Recognition of myotonic dystrophy as an autosomal dominantly inherited condition was straightforward. However, it was not so easy to understand why successive generations seemed to become progressively more severely affected. Current genetic concepts and theories of pathogenesis are outlined in the following sections. These are suggested strategies for targeted therapies, which may lead to a cure.

Patients with myotonic dystrophy develop a fairly predictable set of complications, and clinical care aims to anticipate and prevent these as far as possible. Currently, this provides the most practical avenue for a satisfying management of this condition.

Clinical Features

Myotonic Dystrophy Type 2

A minority of patients with clinical myotonic dystrophy not explained by the genetic errors identified in DM1 have revealed mutations in another gene, and this condition is termed DM2 (previously known as proximal myotonic myopathy). However, DM1 and DM2 do not account for all cases, and further genetic loci are under investigation.

Patients with DM2 have in common with DM1 patients the presence of myotonia, early cataracts, and autosomal dominant family history but tend to have proximal more than distal weakness. Table 87-1 compares the salient features of the two conditions.

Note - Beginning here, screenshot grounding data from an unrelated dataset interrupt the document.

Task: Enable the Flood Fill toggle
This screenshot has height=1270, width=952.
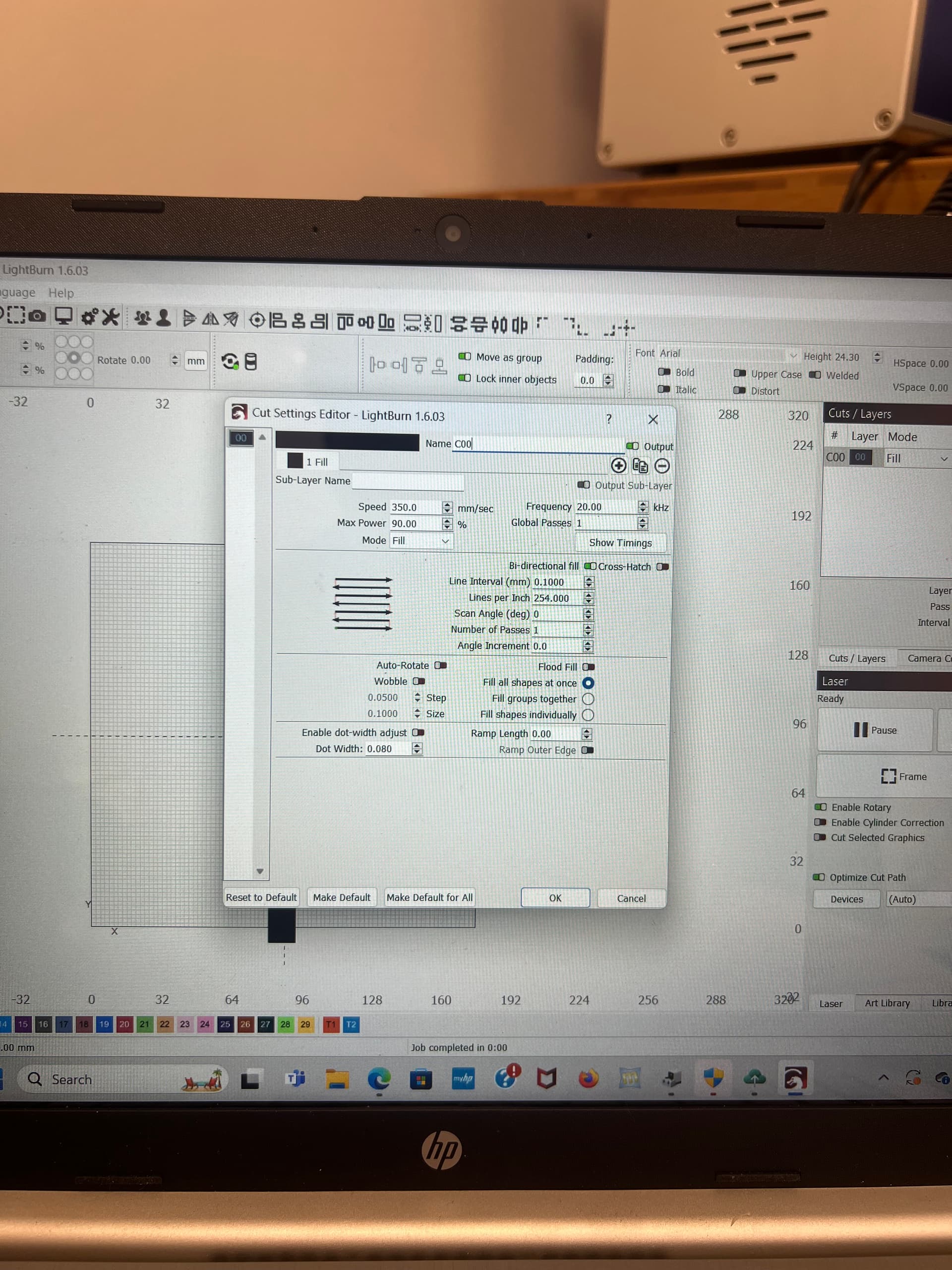Action: (588, 667)
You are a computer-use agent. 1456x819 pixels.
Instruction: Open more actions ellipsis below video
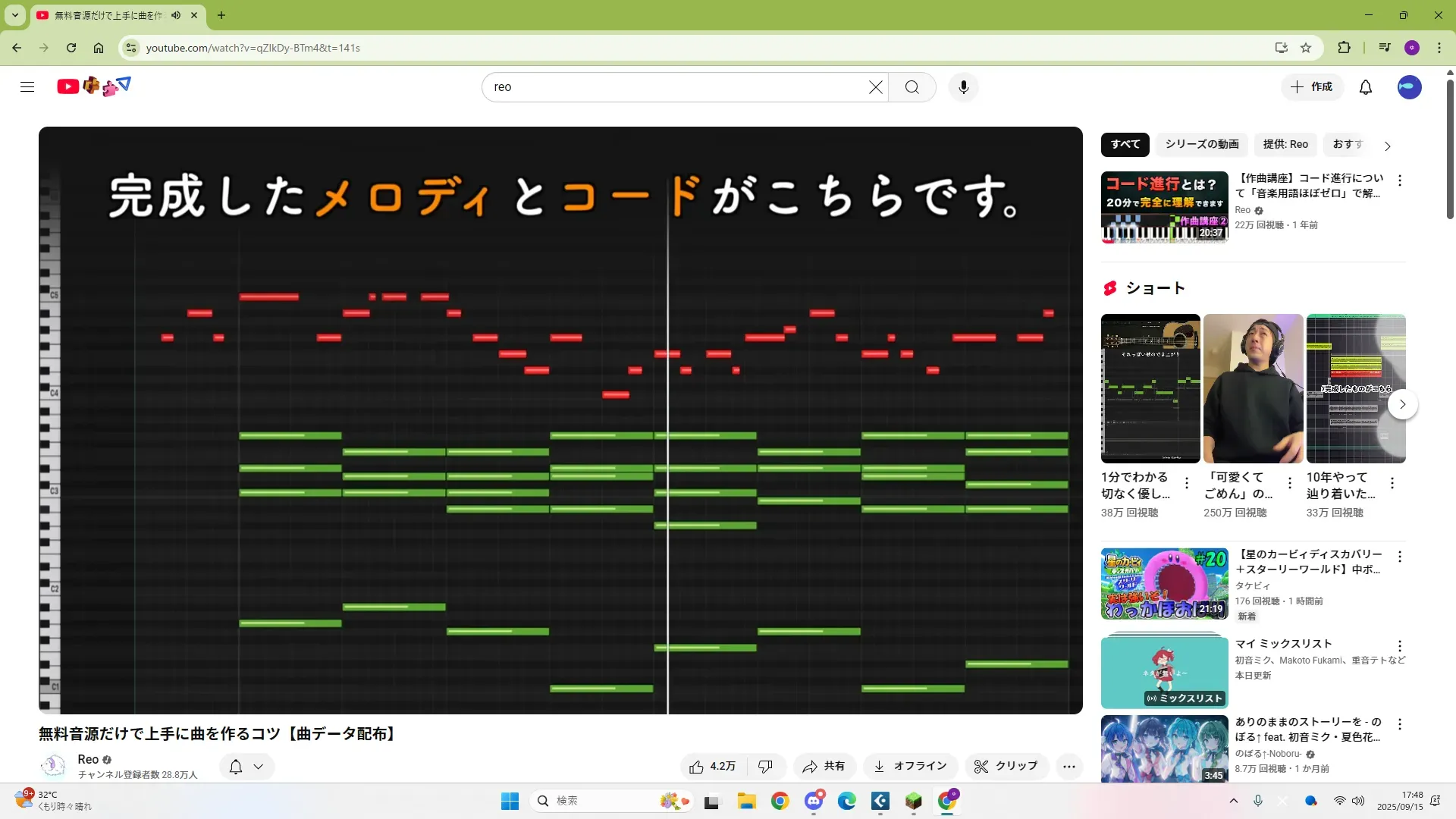click(x=1068, y=766)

TABLE 87-1 Comparison of Features of DM1 and DM2

  DM1 DM2
Prevalence
Congenital cases Yes No
Onset Earlier Later
Inheritance Autosomal dominant Autosomal dominant
Genetic mutation CTG triplet repeat exp CCTG quad repeat exp
Affected gene DMPK (3′ UTR) ZNF9 (intron 1)
Chromosomal locus 19q13 3q21
Limb myotonia Frequent Less frequent
Myotonia on electromyography Yes Yes
Distribution of weakness Distal Proximal
Presence of myalgia Common Common
Facial weakness Yes No
Bulbar weakness Yes No
Cardiac involvement Yes Less common
Respiratory involvement Yes No
Anesthetic risks Yes No
Cognitive abilities Affected Normal
Somnolence Frequent Infrequent

Principles of Care

Care of the patient with myotonic dystrophy begins when the diagnosis is made. Patients should be made aware of important precautions, such as informing anesthetists about their condition. A patient-held record or alert card may be helpful. Annual assessments are advisable, as this allows both an ordered review of symptoms and a reminder of interval checks of electrocardiograms and respiratory function.

Electrocardiographic evidence of arrhythmias may already be present in patients at their first assessment, even if they are asymptomatic, or may be heralded on subsequent visits by prolongation of the PR interval or by widening of the QRS complex. These features should be sought specifically and may require referral to a cardiologist for subsequent management, including placement of a permanent pacemaker, if necessary. Sudden cardiac death is described in both DM1 and DM2.

Assessment of respiratory muscle strength through spirometry can be performed easily in the outpatient clinic and provides a serial record. The suspicion of nocturnal hypoventilation is raised by the patient’s description of symptoms such as lassitude and morning headache and can be assessed by overnight oximetry performed at home. Nocturnal noninvasive respiratory support may be helpful for relief of symptoms in the motivated patient.

Excessive daytime sleepiness as quantified by the Epworth Sleepiness Score may be troublesome and has been attributed to a central mechanism in DM1. Modafanil may be helpful but is not successful in all patients. Sleep-disordered breathing due to obstructive sleep apnea may also be present and may be treated by nocturnal noninvasive respiratory support as described.

Personality changes are well recognized in patients with DM1 and may be best described as a lack of motivation,3 although it is not clear how these cognitive changes relate to changes seen on brain imaging.

Dysphagia is frequent and may improve with speech therapy. Constipation or diarrhea may be a prominent symptom and requires active management. Other problems, such as myalgia, may be more difficult to treat. Overall, the patient with DM1 requires systematic evaluation to ascertain areas of difficulty and a sympathetic approach to resolving chronic problems.